→ **Texto selecionado**
□ □ □ □ □

A estrada, do meu escritor preferido: Moacy Cirne, porreta que só!!

Anônimo disse...

Bela prosa poética! Já conhecia. Eliene, inclusive, já havia publicado no ACCAS na Net.

Anônimo disse...

Isso é que chamo de surto poético dos bons! Durma, mas não se assuste com os aplausos!
Depois de ler todos os posts que perdi (eu vivo perdendo e me perdendo) volto a concluir: quem tem alguma pretensão literária (e os blogs estão cheios de pretensos) deveria pousar aqui. Tanta coisa boa junto não é em qq lugar que se encontra.
Beijoaí!

benechaves disse...

Moacy: já conhecia este texto que faz uma mesclagem com cinema, quadrinhos e suas 'inquietações' literárias.

Um abraço...

dade amorim disse...

Caramba, Moacy. Quem sabe mais, surta mais bonito :)

Beijo beijo

Jens disse...

Bravo, Moacy, bravo! Mais e mais!
***
O vídeo também é sensacional.
***
PS: lembrei de uma música do Ednardo onde ele diz que, no meio da estrada, sem saber onde chegar, a gente, com um sorriso besta, fica querendo que tenha um marco zero pra poder recomeçar.
***
Arriba, camarada. Um abraço.

Anônimo disse...

parafraseando josé agripino de paula e caetano veloso - panaméricas e seridós utópicos, ainda não havia para mim moacy, a sua mais concreta tradução, alguma coisa noir com/tece o meu coração...

Anônimo disse...

conhecendo seu blog agora, moacy. mas que beleza, vou visitar mais. beijos.

o refúgio disse...

Danado de bom, Moacy!
Escreva mais, escreva mais!
Beijos.

Dilberto L. Rosa disse...

□ □ □ □ □

→ **Dados brutos**
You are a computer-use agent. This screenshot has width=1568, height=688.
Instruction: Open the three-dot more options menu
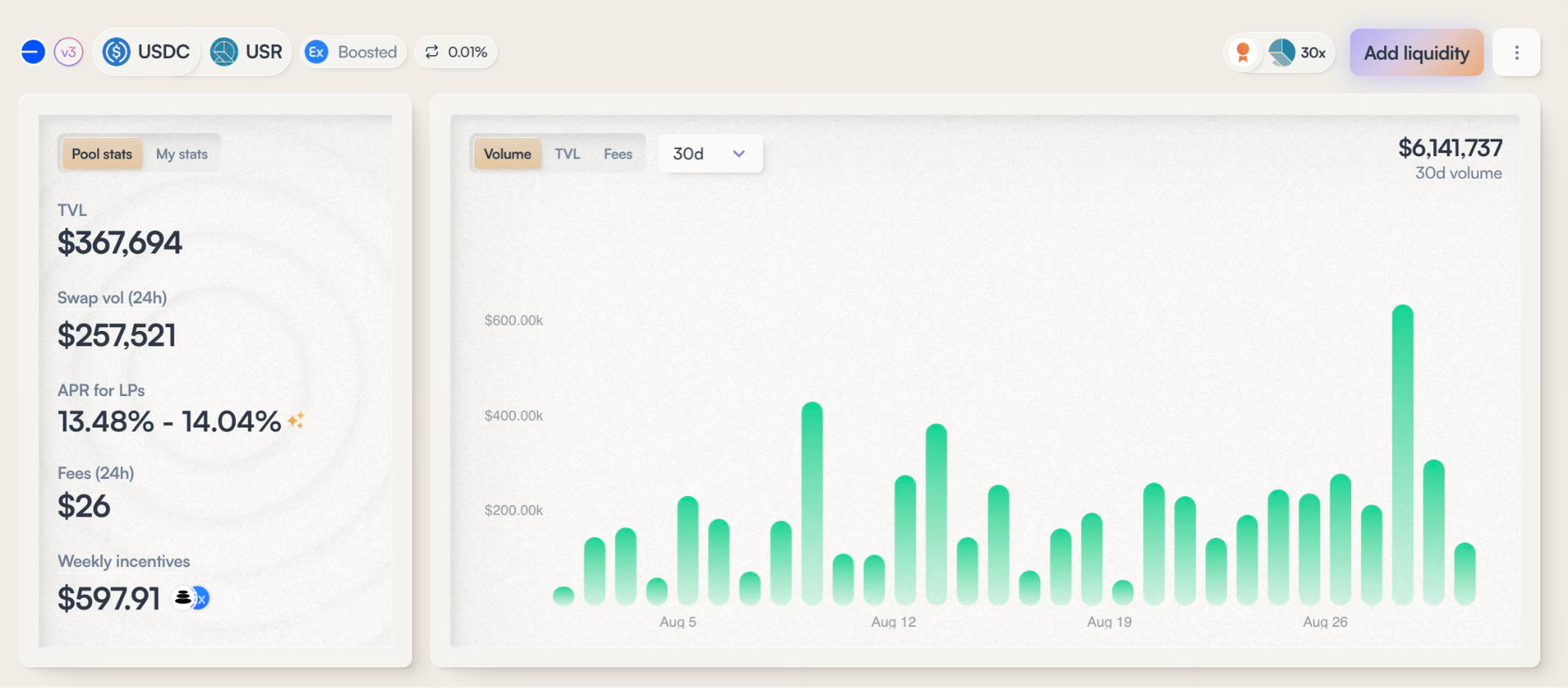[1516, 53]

□ □ □ □ □

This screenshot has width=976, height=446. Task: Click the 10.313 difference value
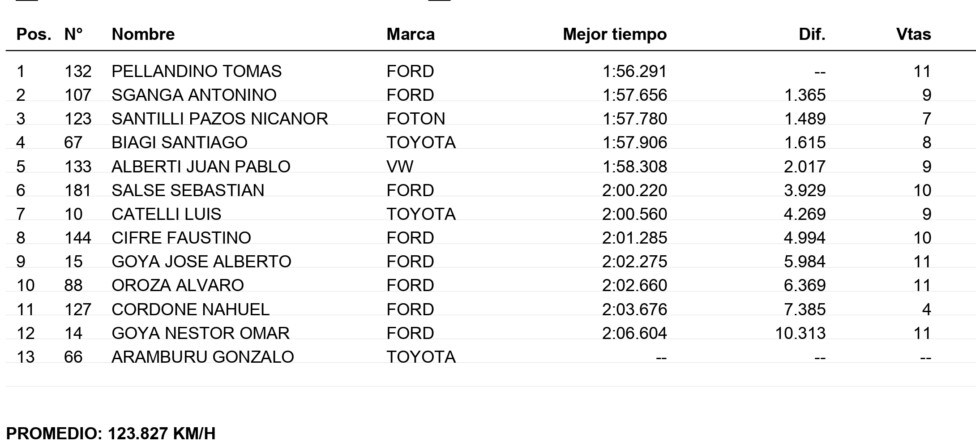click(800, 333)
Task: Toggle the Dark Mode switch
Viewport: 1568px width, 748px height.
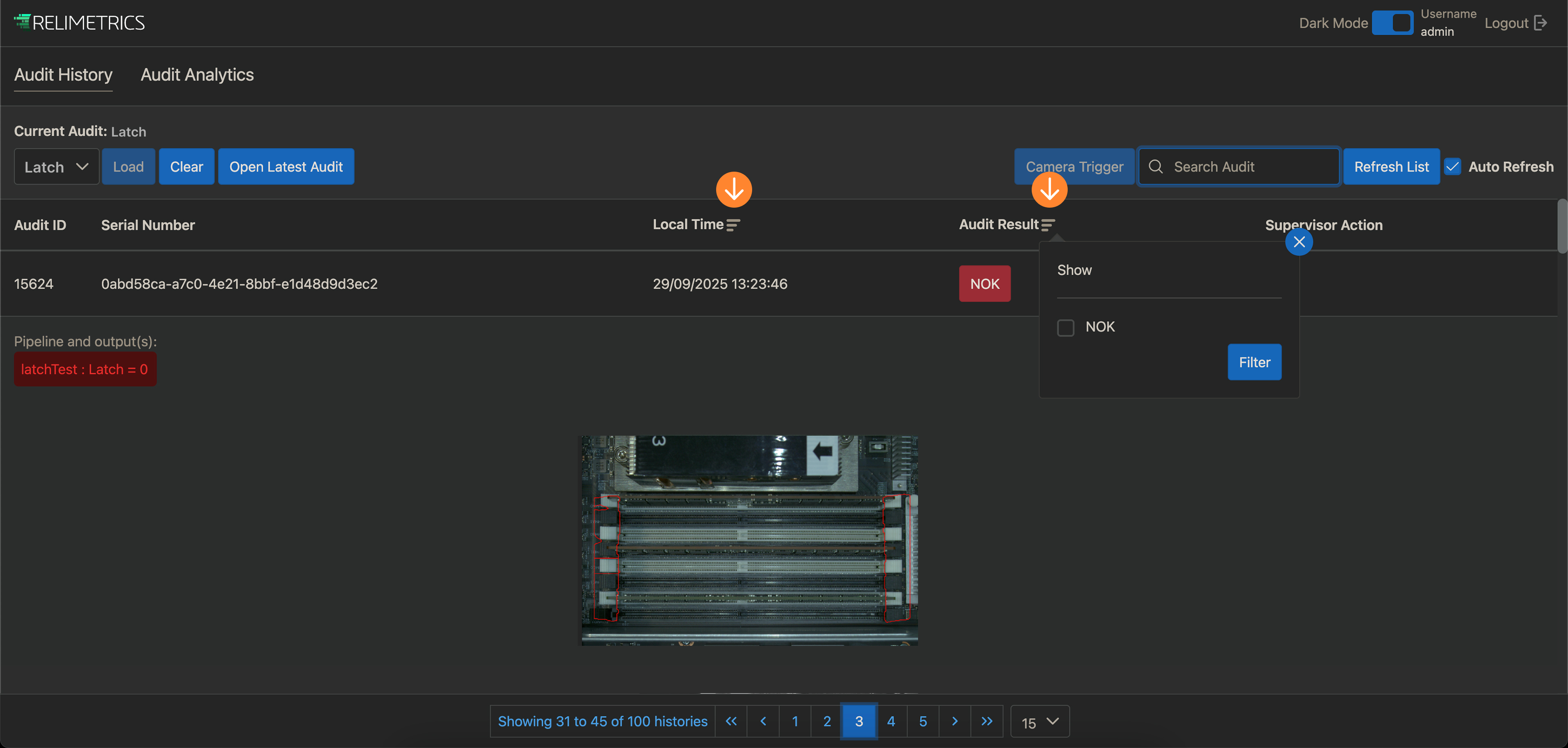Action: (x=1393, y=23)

□ □ □ □ □

→ **Tarefas a resolver**
- A) Reescreva o trecho dos comentários sobre "A estrada" começando em "Isso é que chamo" e terminando em "dade amorim disse...", trocando "mesclagem" por "mistura".
- B) Nos comentários sobre "A estrada", de qual artista é a música lembrada por Jens?
- C) Continue os comentários sobre "A estrada" a partir do ponto em que terminam.

→ **Respostas**
- A)
Isso é que chamo de surto poético dos bons! Durma, mas não se assuste com os aplausos!
Depois de ler todos os posts que perdi (eu vivo perdendo e me perdendo) volto a concluir: quem tem alguma pretensão literária (e os blogs estão cheios de pretensos) deveria pousar aqui. Tanta coisa boa junto não é em qq lugar que se encontra.
Beijoaí!

benechaves disse...

Moacy: já conhecia este texto que faz uma mistura com cinema, quadrinhos e suas 'inquietações' literárias.

Um abraço...

dade amorim disse...

- B) De Ednardo.

- C)
Genial balaio idílico, amigo Moacy, bom te ver realmente por aqui... Mas a citação também foi ótima e apropriada: viva os minutos eternos de Warhol! Abraço!

Francisco Sobreira disse...

Me lembrava do seu texto. Gostei daquela vez e continuo gostando, caro amigo. Um abraço.

Douglas disse...

Balaio é porreta. E encarnado!
Douglas.

Beti Timm disse...

Moacy,
como de praxe as letras aqui fazem um baile de maestria e soberania. Mestre, quem com voce dança, dança na alma e no saber. Durma o sono dos Deuses! Você mererece! Beijos e continuo na sua pegada

Flávio Corrêa de Mello disse...

Olá Moacy,

Viajar na cama. Ir até onde as imagens afetivas estão e suar no leito do rio de janeiro. Bacana demais. Bons sonhos!

Potiguarando disse...

Durango Kid obrigou minha mãe a costurar luvas de cowboy pra mim, ao meu pai a comprar cinto, cartucheira e até revólver de plástico. Faltaram apenas chapéu e cavalo. Foi no tempo que sumiram a vasoura e a aba de um velho boné...
Belo texto e obrigado por ter nos acompanhanhado pela Rio Branco. Abraço forte.